One thing for certain is that this isn’t an uncommon challenge that many medtech companies will have to solve. They should look to partner closely with the medical and payer community to minimize any referral bottleneck and patient leakage that will certainly have an impact on therapeutic choice and brand usage tied to the bottom-line dollars.
4. How will trial results impact brand selection for existing and future products? For the existing giants—Medtronic and Edwards Lifesciences—it will be interesting to see how the medical community interprets the trial results as the primary endpoints differ between the two company-sponsored trials. For example, will superiority at one year vs. noninferiority at two years really drive different brand selection decisions or will it come down to other clinical or nonclinical factors? At least based on what was communicated at the ACC, both key opinion leaders were stating that this should be considered “class effect,” meaning a win for both brands.
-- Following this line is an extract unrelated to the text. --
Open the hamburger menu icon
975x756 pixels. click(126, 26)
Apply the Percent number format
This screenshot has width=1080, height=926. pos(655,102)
However, what does this mean for potential future entrants (such as Abbott and Boston Scientific)? I suspect that they’ll face a steep uphill battle, which will require more than just the clinical angle to take share away from market incumbents. How this may play out could serve as a nice case study for other markets where existing incumbents with data and several entrants without data compete for their own share of the pie.
5. How will patients become more empowered and invited into the shared decision-making process? As we look to low-surgical-risk patients, we can expect to see younger patients getting TAVR procedures in the near future. We are no longer talking about 80-year-olds who may simply follow doctor’s orders. We should expect patients in their 70s or even 60s who may be much more active in making treatment decisions. It will be interesting to see how existing education materials (like print pamphlets) and channels (such as the doctor’s office) evolve to empower patients. As they become more empowered, we should expect to see a mindset shift from doctors to incorporate shared decision-making processes into their everyday practice.
We may soon see more and more patients asking for TAVR procedures as they begin the treatment conversation with interventional cardiologists and surgeons. I certainly hope that the physician community is ready to have more meaningful discussions with patients at that stage.
One thing for certain is that the answers to these questions will not be straightforward as we continue to see varying behaviors and adoption across the nation. As we open the next chapter for the management of severe aortic stenosis patients, I hope to see partnerships among providers, payers, patients and medtech companies evolve and strengthen to achieve the same end goal: better patient outcomes and satisfaction.